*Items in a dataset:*
▽

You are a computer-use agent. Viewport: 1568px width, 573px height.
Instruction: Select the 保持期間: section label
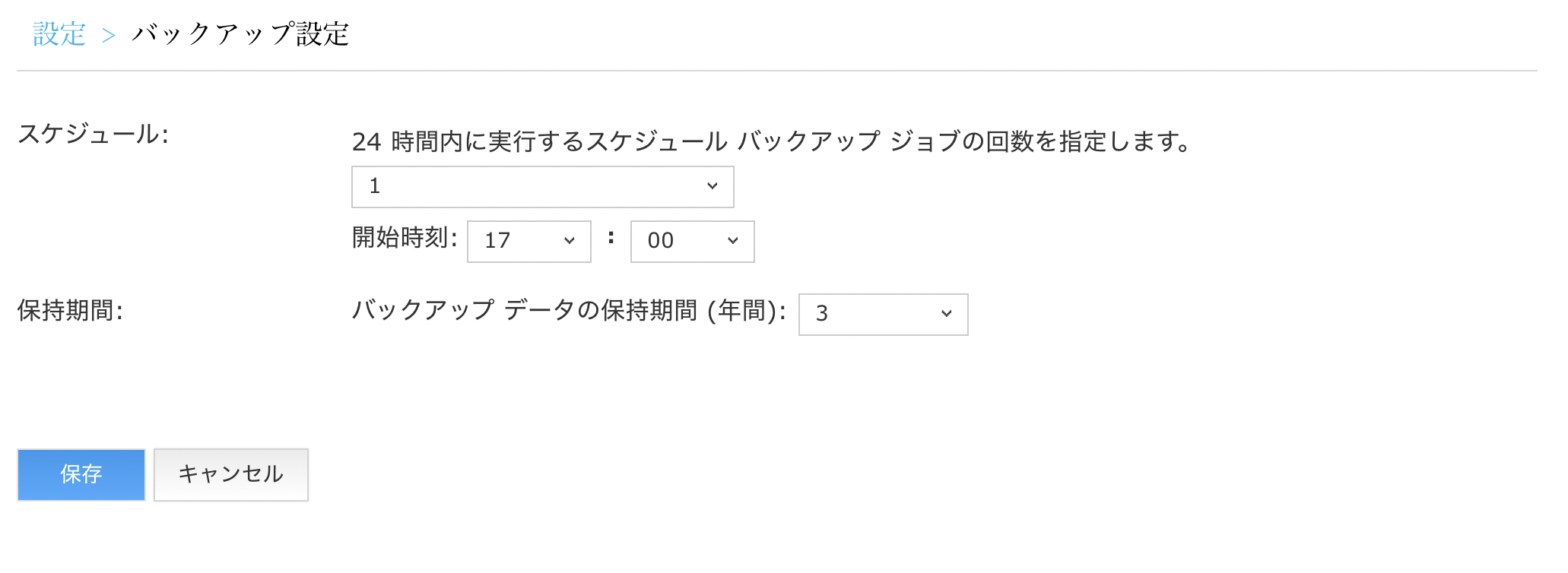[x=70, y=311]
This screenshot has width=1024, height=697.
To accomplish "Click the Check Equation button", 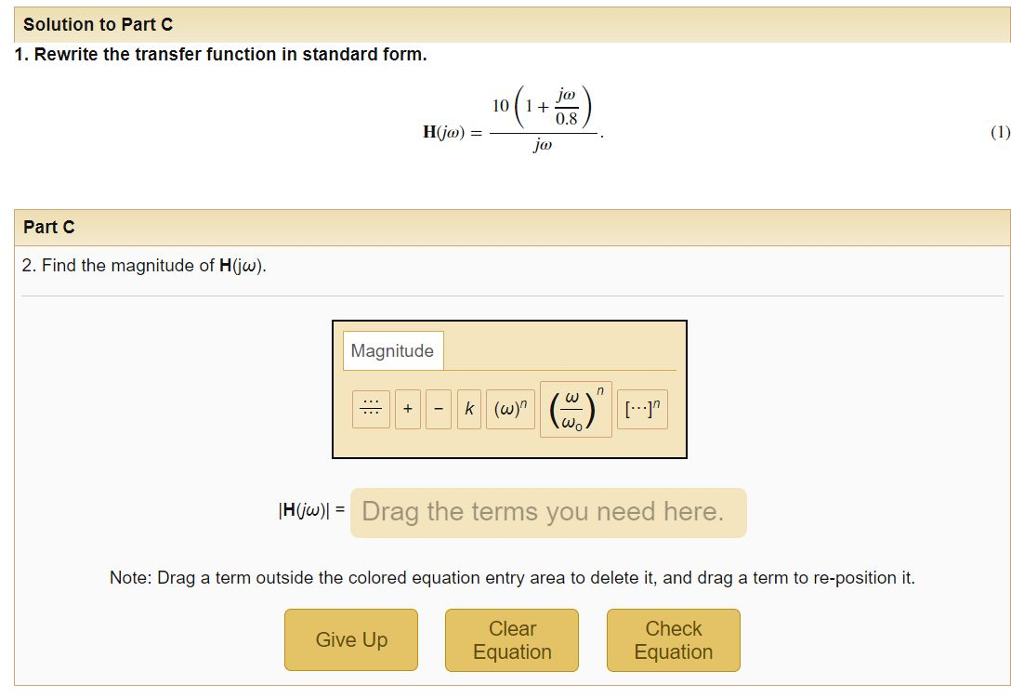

△

*Given task:* Can you copy down the data above line for line, leaving out the pictures?

*Output of the task:*
You are a computer-use agent. Viewport: 1568px width, 573px height.
Instruction: Select the 保持期間: section label
[x=70, y=311]
This screenshot has width=1024, height=697.
To accomplish "Click the Check Equation button", 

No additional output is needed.